If ever there was a benevolent caricature of
capitalism it was Uncle Scrooge whose avarice was always a source of amusement.
Although Disney himself was very right wing he never
allowed politics to interfere with his story telling. There were war comic
books in the 1950s which often made villains of the Chinese, Russians and
Eastern Europeans but I was never interested in these.

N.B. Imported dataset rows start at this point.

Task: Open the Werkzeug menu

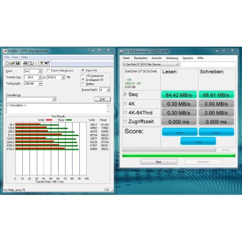Action: (x=172, y=58)
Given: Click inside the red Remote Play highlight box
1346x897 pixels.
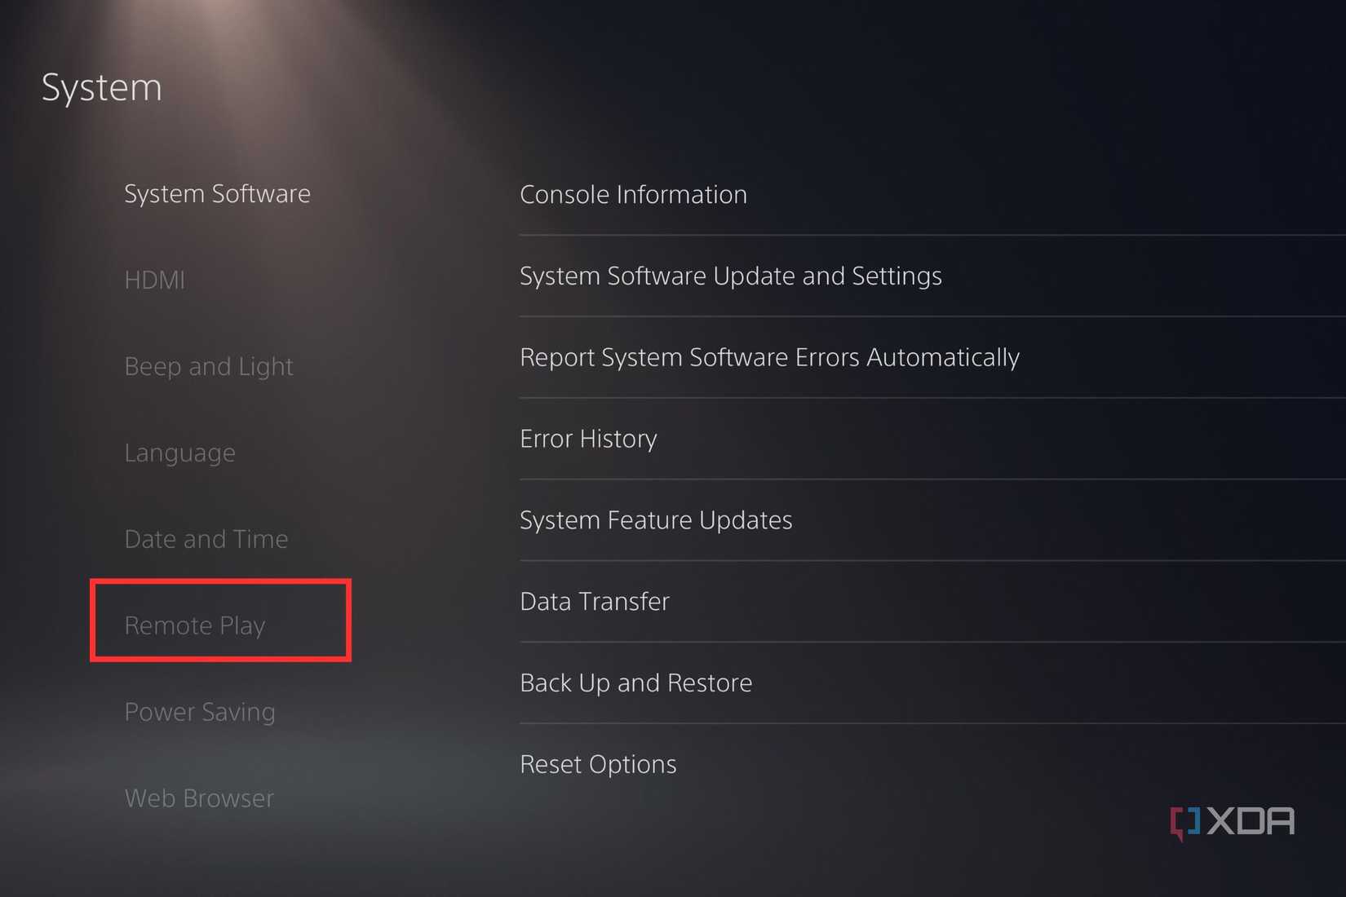Looking at the screenshot, I should coord(220,621).
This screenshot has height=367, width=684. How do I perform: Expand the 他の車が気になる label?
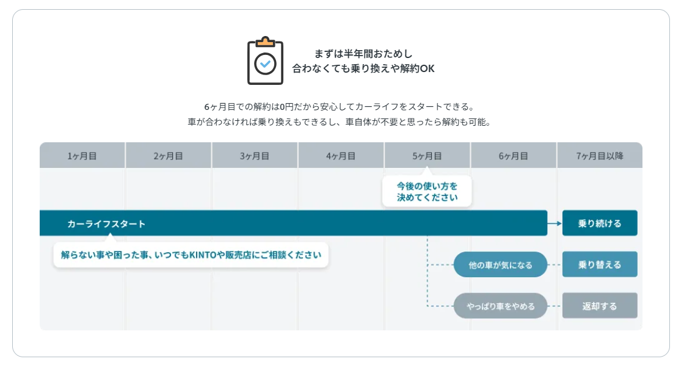[x=501, y=264]
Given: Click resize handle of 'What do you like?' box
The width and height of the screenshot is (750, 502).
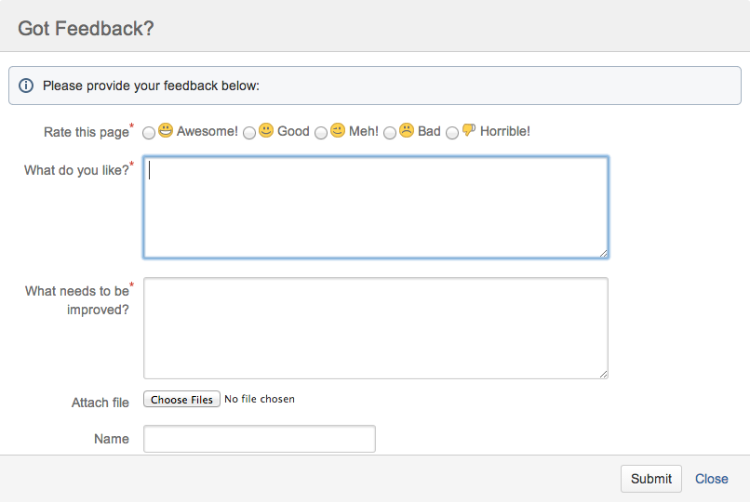Looking at the screenshot, I should coord(603,252).
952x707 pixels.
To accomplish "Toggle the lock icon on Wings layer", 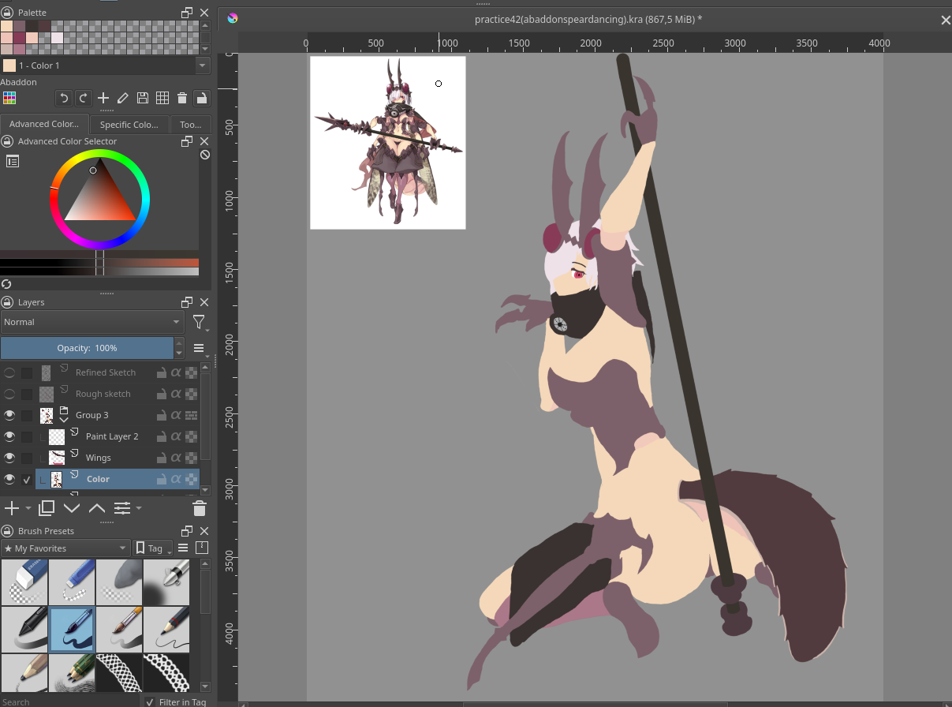I will 161,458.
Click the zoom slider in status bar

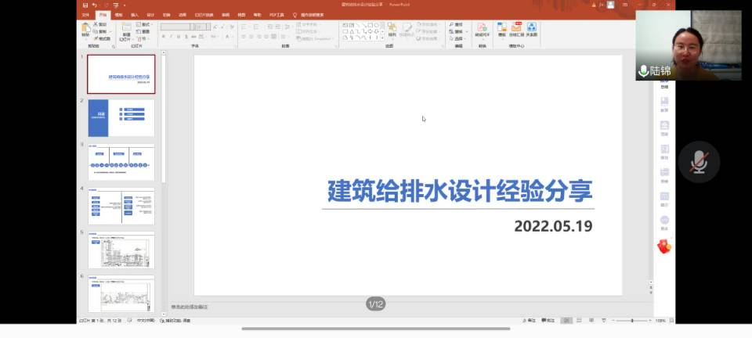click(631, 320)
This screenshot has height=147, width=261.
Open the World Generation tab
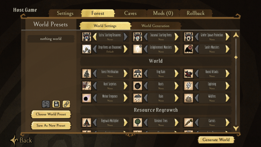pos(156,26)
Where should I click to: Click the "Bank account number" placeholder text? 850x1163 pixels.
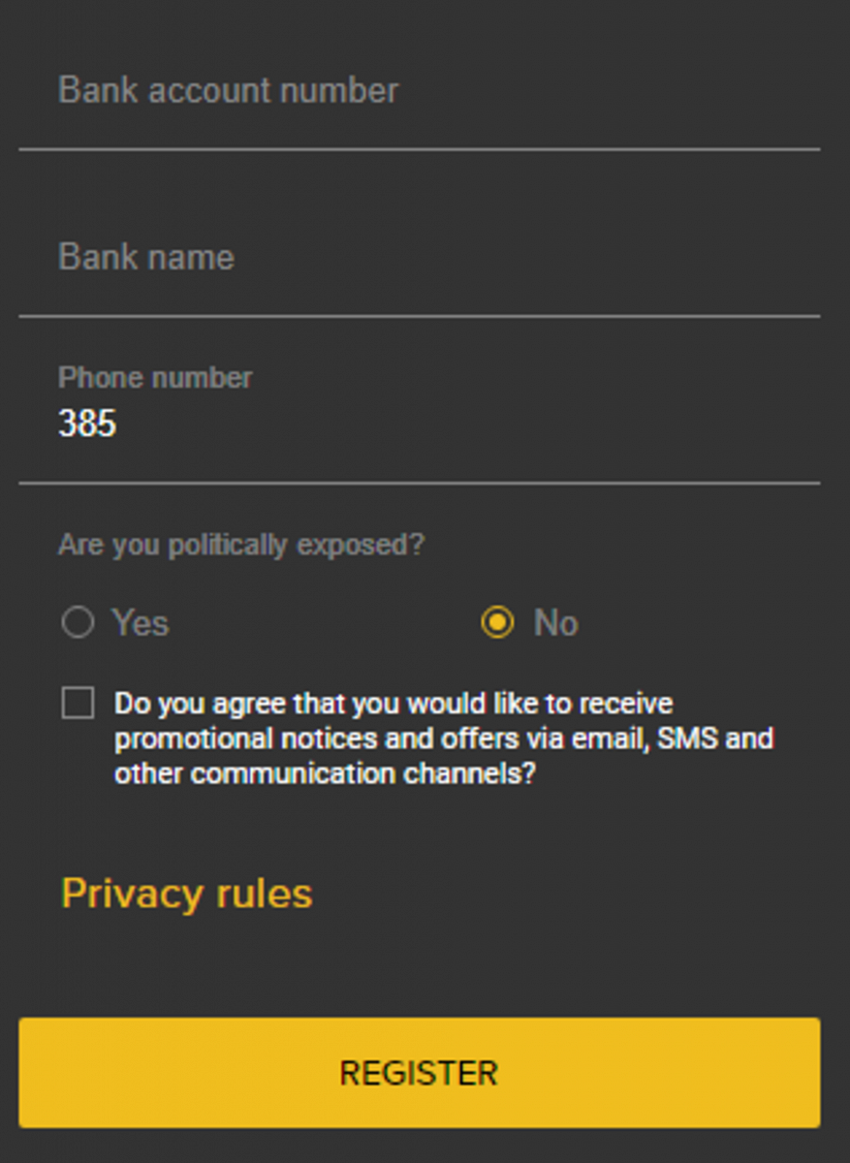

Another movie which came out about this time was Pillow
Talk starring Rock Hudson and Doris
Day. It also had a smaller role played by Tony Randall. I loved this movie
along with millions of others.
Doris Day had been a favorite of mine ever since
Hitchcock's The Man Who Knew Too Much
and Calamity Jane.
Thanks to the Hallinans and their Hollywood gossip we
knew that Rock Hudson was gay but that simply made his screen persona that much
more interesting. This movie, all about the idiocies of the advertising world,
was so well crafted in every department and Tony Randall's turn as the poor
little rich kid owner of the agency was hilarious.
So remembering 1959 isn't all that difficult if you
spent as much time as I did watching movies at the Sequoia, reading comics at
the Bus Depot and hearing the latest records at Village Music.